WRITTEN INSTRUCTION A
Reproduce the passage of the lathe insert holder thread starting at "I purchased a" and ending at "for your help.".
WRITTEN INSTRUCTION B
Continue the forum thread about insert holders for a lathe from the point where it stops.

PASSAGE
# Insert Holders For Lathe



## bss1 (Jan 9, 2017)

I purchased a tool holder kit from QMT with my lathe to get me started with carbide inserts.  I used HSS on my previous machine.  The kit came with right and left hand turning and  facing holders, a threading holder, a 3/8" boring bar, and a 5/8" boring bar along with some gold and silver CCMT inserts.  So far the kit has served me well except for the gold inserts which I have not found anything they seem to work well on.  The tools seem to be of pretty good quality.  I have some additional ccmt inserts on order and would like to have some more tool holders so I don't have to switch out inserts and keep track of which corner has been used. 

These holders were not that expensive and seem to be adequate.  I am half tempted to order another set.  Does anyone have any recommendations for more tool holders that would merit consideration?

Thanks for your help.

SUPPLIED DATA

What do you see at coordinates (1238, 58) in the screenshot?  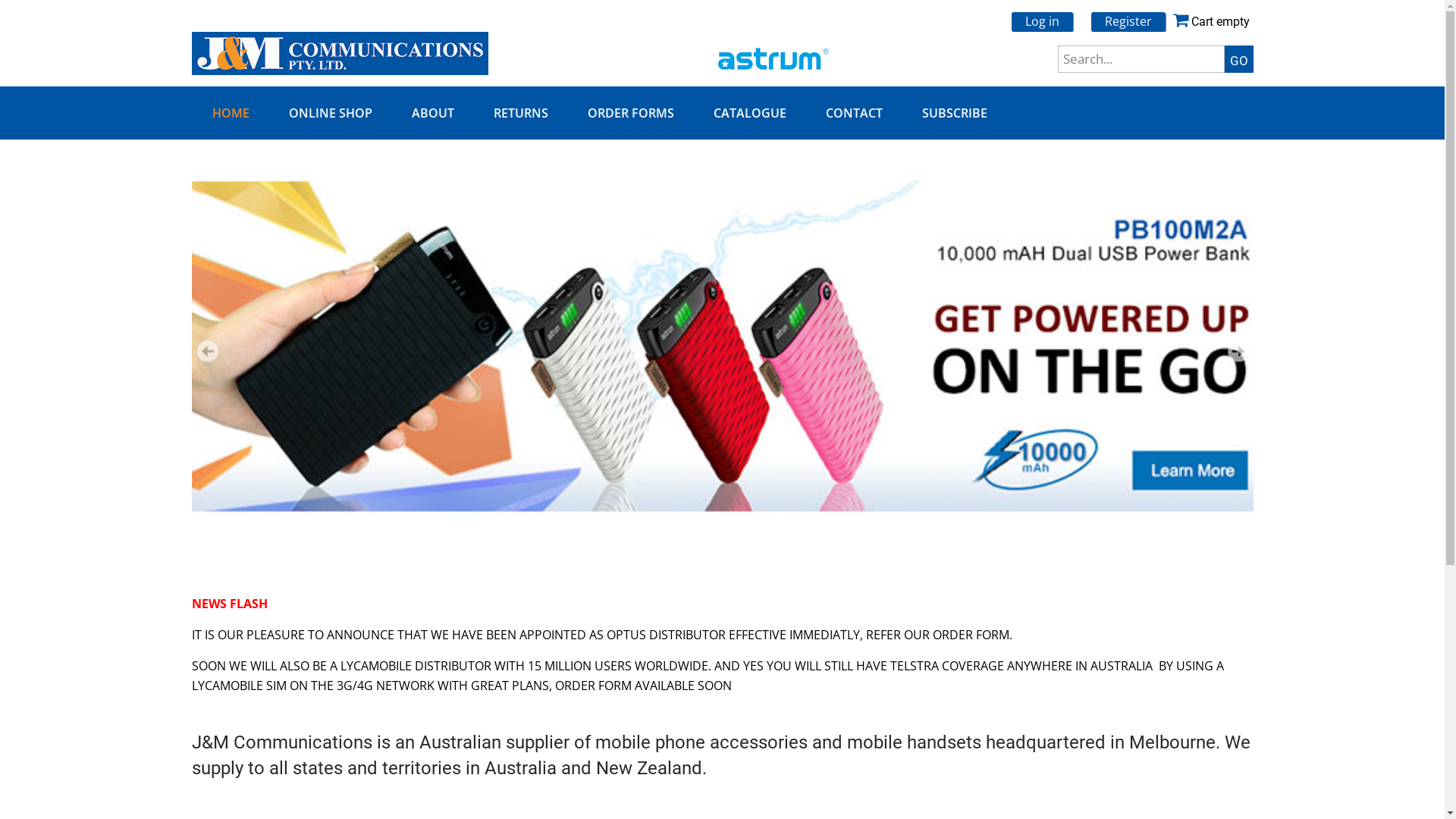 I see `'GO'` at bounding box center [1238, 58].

---

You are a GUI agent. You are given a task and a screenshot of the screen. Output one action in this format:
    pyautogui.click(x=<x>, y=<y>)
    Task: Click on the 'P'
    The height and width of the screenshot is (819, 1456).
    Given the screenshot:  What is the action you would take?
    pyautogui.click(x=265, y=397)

WRITTEN ANSWER A
I purchased a tool holder kit from QMT with my lathe to get me started with carbide inserts.  I used HSS on my previous machine.  The kit came with right and left hand turning and  facing holders, a threading holder, a 3/8" boring bar, and a 5/8" boring bar along with some gold and silver CCMT inserts.  So far the kit has served me well except for the gold inserts which I have not found anything they seem to work well on.  The tools seem to be of pretty good quality.  I have some additional ccmt inserts on order and would like to have some more tool holders so I don't have to switch out inserts and keep track of which corner has been used. 

These holders were not that expensive and seem to be adequate.  I am half tempted to order another set.  Does anyone have any recommendations for more tool holders that would merit consideration?

Thanks for your help.

WRITTEN ANSWER B
Brad


----------



## Dan_S (Jan 9, 2017)

The glanze tool set from grizzly. I have 2 of these sets, and they are very good for price. The boring bare is so so because it's only 3/8" and hit has a coolant hole, so it's not very rigid.

http://www.grizzly.com/products/Turning-Tool-Set-1-2-/H5681
https://www.amazon.com/Grizzly-777104-Glanze-Turning-2-Inch/dp/B00012X77A


Glanze makes a 5/8" set as well, but i don'y know where you can purchase it.
http://www.glanze.com/indexable-tool-holders/mc-ccmt-set-of-7-tools.html


----------



## Bob Korves (Jan 9, 2017)

The gold inserts (TiN coating, titanium nitride) will not work well on aluminum, the aluminum welds to the coating.  Other than that, to get a good surface finish it helps to speed them up faster than HSS tools.  Try 400 surface feet per minute for ordinary steel, that would be 1600 rpm on a one inch diameter part.  You will also often find that very light cuts will have a poor surface finish.  Try to plan your cuts so you end up with .010" or so for the final pass.  See how that works for you.


----------



## bss1 (Jan 10, 2017)

Thanks for the help guys.  The glanze set looks nice, but like you said, I wish the 5/8" sets were available somewhere.  Bob, I will need to try some faster speeds.  I was turning much slower than 1600 RPM and maybe that will make a big difference.


----------



## mksj (Jan 10, 2017)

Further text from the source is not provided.